= What is required =
In full and without alteration, reproduce every record.

= Extracted information =
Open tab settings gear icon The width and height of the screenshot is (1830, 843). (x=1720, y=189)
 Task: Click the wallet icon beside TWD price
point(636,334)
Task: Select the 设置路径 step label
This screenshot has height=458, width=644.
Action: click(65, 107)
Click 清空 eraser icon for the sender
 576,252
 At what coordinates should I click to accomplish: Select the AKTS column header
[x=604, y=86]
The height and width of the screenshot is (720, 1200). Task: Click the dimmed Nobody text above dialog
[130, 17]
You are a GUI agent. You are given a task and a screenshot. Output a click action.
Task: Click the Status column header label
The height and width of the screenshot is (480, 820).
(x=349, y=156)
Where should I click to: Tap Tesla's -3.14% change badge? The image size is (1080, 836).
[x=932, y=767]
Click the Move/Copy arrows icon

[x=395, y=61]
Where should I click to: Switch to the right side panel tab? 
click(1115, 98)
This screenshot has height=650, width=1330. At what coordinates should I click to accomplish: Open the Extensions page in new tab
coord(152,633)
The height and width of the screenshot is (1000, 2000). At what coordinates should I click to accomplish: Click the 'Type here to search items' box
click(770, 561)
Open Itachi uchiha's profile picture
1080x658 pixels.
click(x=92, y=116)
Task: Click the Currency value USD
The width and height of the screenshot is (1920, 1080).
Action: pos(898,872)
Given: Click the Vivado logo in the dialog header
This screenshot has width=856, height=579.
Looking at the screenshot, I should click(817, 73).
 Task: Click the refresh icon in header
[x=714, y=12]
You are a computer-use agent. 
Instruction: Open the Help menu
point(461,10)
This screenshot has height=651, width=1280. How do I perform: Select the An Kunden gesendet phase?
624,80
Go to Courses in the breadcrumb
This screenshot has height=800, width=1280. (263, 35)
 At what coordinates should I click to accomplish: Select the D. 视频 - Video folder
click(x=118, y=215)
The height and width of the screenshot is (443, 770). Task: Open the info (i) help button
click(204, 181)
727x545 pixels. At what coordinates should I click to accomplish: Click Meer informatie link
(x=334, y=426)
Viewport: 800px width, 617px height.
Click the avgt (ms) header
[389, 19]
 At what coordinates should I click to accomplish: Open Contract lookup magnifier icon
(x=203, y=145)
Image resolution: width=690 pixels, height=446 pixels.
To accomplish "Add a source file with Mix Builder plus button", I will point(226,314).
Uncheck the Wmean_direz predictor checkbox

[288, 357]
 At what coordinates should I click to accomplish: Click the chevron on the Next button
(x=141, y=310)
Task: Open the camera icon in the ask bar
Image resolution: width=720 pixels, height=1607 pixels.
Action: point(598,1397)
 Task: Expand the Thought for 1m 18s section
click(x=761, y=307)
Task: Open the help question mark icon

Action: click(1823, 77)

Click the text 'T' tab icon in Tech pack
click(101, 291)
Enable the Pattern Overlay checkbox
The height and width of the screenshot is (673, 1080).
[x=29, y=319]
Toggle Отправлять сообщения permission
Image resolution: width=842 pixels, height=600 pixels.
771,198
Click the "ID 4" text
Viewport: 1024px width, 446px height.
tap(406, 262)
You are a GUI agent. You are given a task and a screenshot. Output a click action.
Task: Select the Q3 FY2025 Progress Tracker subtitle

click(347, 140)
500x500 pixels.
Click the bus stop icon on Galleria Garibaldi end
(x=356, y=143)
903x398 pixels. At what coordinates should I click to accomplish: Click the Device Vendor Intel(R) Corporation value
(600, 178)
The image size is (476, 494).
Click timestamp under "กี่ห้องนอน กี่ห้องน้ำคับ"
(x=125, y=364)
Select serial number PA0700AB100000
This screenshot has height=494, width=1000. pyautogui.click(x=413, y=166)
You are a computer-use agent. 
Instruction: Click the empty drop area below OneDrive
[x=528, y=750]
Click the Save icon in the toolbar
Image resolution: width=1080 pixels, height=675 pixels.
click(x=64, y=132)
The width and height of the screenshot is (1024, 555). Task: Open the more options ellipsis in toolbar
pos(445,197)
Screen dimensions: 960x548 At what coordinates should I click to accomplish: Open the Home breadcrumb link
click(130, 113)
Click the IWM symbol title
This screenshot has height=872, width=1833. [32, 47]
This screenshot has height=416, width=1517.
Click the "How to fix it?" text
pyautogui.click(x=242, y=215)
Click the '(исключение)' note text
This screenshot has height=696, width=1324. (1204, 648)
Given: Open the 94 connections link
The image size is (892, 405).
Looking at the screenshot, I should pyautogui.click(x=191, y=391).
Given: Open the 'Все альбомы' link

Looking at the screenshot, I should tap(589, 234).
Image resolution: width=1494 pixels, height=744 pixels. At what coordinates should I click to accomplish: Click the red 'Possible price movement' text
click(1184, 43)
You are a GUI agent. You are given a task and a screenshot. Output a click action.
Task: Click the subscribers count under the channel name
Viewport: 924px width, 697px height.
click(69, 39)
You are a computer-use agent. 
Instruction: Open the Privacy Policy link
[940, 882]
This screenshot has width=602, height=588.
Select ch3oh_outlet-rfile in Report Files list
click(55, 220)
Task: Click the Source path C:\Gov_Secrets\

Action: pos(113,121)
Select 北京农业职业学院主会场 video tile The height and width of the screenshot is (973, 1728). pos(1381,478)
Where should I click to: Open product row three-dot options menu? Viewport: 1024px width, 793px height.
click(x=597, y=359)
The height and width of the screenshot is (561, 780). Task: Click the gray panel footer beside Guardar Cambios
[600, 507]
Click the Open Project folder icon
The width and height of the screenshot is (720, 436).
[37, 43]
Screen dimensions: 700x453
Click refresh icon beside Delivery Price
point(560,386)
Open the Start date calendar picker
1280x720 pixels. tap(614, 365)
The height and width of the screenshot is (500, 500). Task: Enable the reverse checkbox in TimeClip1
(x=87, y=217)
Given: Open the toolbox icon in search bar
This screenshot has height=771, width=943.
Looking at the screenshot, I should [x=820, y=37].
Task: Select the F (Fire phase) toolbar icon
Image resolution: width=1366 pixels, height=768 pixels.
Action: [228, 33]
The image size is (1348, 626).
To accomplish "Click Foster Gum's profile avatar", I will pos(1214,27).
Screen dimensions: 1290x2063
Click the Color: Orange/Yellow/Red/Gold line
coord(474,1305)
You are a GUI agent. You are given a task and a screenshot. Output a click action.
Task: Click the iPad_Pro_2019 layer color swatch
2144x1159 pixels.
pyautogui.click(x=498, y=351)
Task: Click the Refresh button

= Result of the task =
Open tab settings gear icon The width and height of the screenshot is (1830, 843). (x=1720, y=189)
 Task: Click the wallet icon beside TWD price
point(636,334)
Task: Select the 设置路径 step label
This screenshot has height=458, width=644.
Action: click(65, 107)
Click 清空 eraser icon for the sender
 576,252
 At what coordinates should I click to accomplish: Select the AKTS column header
[x=604, y=86]
The height and width of the screenshot is (720, 1200). Task: Click the dimmed Nobody text above dialog
[130, 17]
You are a GUI agent. You are given a task and a screenshot. Output a click action.
Task: Click the Status column header label
The height and width of the screenshot is (480, 820).
(x=349, y=156)
Where should I click to: Tap Tesla's -3.14% change badge? The image size is (1080, 836).
[x=932, y=767]
Click the Move/Copy arrows icon

[x=395, y=61]
Where should I click to: Switch to the right side panel tab? 
click(1115, 98)
This screenshot has height=650, width=1330. At what coordinates should I click to accomplish: Open the Extensions page in new tab
coord(152,633)
The height and width of the screenshot is (1000, 2000). At what coordinates should I click to accomplish: Click the 'Type here to search items' box
click(770, 561)
Open Itachi uchiha's profile picture
1080x658 pixels.
click(x=92, y=116)
Task: Click the Currency value USD
The width and height of the screenshot is (1920, 1080).
Action: pos(898,872)
Given: Click the Vivado logo in the dialog header
This screenshot has width=856, height=579.
Looking at the screenshot, I should click(817, 73).
 Task: Click the refresh icon in header
[x=714, y=12]
You are a computer-use agent. 
Instruction: Open the Help menu
point(461,10)
This screenshot has height=651, width=1280. How do I perform: Select the An Kunden gesendet phase?
624,80
Go to Courses in the breadcrumb
This screenshot has height=800, width=1280. (263, 35)
 At what coordinates should I click to accomplish: Select the D. 视频 - Video folder
click(x=118, y=215)
The height and width of the screenshot is (443, 770). Task: Open the info (i) help button
click(204, 181)
727x545 pixels. At what coordinates should I click to accomplish: Click Meer informatie link
(x=334, y=426)
Viewport: 800px width, 617px height.
Click the avgt (ms) header
[389, 19]
 At what coordinates should I click to accomplish: Open Contract lookup magnifier icon
(x=203, y=145)
Image resolution: width=690 pixels, height=446 pixels.
To accomplish "Add a source file with Mix Builder plus button", I will point(226,314).
Uncheck the Wmean_direz predictor checkbox

[288, 357]
 At what coordinates should I click to accomplish: Click the chevron on the Next button
(x=141, y=310)
Task: Open the camera icon in the ask bar
Image resolution: width=720 pixels, height=1607 pixels.
Action: point(598,1397)
 Task: Expand the Thought for 1m 18s section
click(x=761, y=307)
Task: Open the help question mark icon

Action: click(1823, 77)

Click the text 'T' tab icon in Tech pack
click(101, 291)
Enable the Pattern Overlay checkbox
The height and width of the screenshot is (673, 1080).
[x=29, y=319]
Toggle Отправлять сообщения permission
Image resolution: width=842 pixels, height=600 pixels.
771,198
Click the "ID 4" text
Viewport: 1024px width, 446px height.
tap(406, 262)
You are a GUI agent. You are given a task and a screenshot. Output a click action.
Task: Select the Q3 FY2025 Progress Tracker subtitle

click(347, 140)
500x500 pixels.
Click the bus stop icon on Galleria Garibaldi end
(x=356, y=143)
903x398 pixels. At what coordinates should I click to accomplish: Click the Device Vendor Intel(R) Corporation value
(600, 178)
The image size is (476, 494).
Click timestamp under "กี่ห้องนอน กี่ห้องน้ำคับ"
(x=125, y=364)
Select serial number PA0700AB100000
This screenshot has height=494, width=1000. pyautogui.click(x=413, y=166)
You are a computer-use agent. 
Instruction: Click the empty drop area below OneDrive
[x=528, y=750]
Click the Save icon in the toolbar
Image resolution: width=1080 pixels, height=675 pixels.
click(x=64, y=132)
The width and height of the screenshot is (1024, 555). Task: Open the more options ellipsis in toolbar
pos(445,197)
Screen dimensions: 960x548 At what coordinates should I click to accomplish: Open the Home breadcrumb link
click(130, 113)
Click the IWM symbol title
This screenshot has height=872, width=1833. [32, 47]
This screenshot has height=416, width=1517.
Click the "How to fix it?" text
pyautogui.click(x=242, y=215)
Click the '(исключение)' note text
This screenshot has height=696, width=1324. (1204, 648)
Given: Open the 94 connections link
The image size is (892, 405).
Looking at the screenshot, I should pyautogui.click(x=191, y=391).
Given: Open the 'Все альбомы' link

Looking at the screenshot, I should tap(589, 234).
Image resolution: width=1494 pixels, height=744 pixels. At what coordinates should I click to accomplish: Click the red 'Possible price movement' text
click(1184, 43)
You are a GUI agent. You are given a task and a screenshot. Output a click action.
Task: Click the subscribers count under the channel name
Viewport: 924px width, 697px height.
click(69, 39)
You are a computer-use agent. 
Instruction: Open the Privacy Policy link
[940, 882]
This screenshot has width=602, height=588.
Select ch3oh_outlet-rfile in Report Files list
click(55, 220)
Task: Click the Source path C:\Gov_Secrets\

Action: pos(113,121)
Select 北京农业职业学院主会场 video tile The height and width of the screenshot is (973, 1728). pos(1381,478)
Where should I click to: Open product row three-dot options menu? Viewport: 1024px width, 793px height.
click(x=597, y=359)
The height and width of the screenshot is (561, 780). Task: Click the gray panel footer beside Guardar Cambios
[600, 507]
Click the Open Project folder icon
The width and height of the screenshot is (720, 436).
[37, 43]
Screen dimensions: 700x453
Click refresh icon beside Delivery Price
point(560,386)
Open the Start date calendar picker
1280x720 pixels. tap(614, 365)
The height and width of the screenshot is (500, 500). Task: Enable the reverse checkbox in TimeClip1
(x=87, y=217)
Given: Open the toolbox icon in search bar
This screenshot has height=771, width=943.
Looking at the screenshot, I should [x=820, y=37].
Task: Select the F (Fire phase) toolbar icon
Image resolution: width=1366 pixels, height=768 pixels.
Action: [228, 33]
The image size is (1348, 626).
To accomplish "Click Foster Gum's profile avatar", I will pos(1214,27).
Screen dimensions: 1290x2063
Click the Color: Orange/Yellow/Red/Gold line
coord(474,1305)
You are a GUI agent. You are given a task and a screenshot. Output a click action.
Task: Click the iPad_Pro_2019 layer color swatch
2144x1159 pixels.
pyautogui.click(x=498, y=351)
Task: Click the Refresh button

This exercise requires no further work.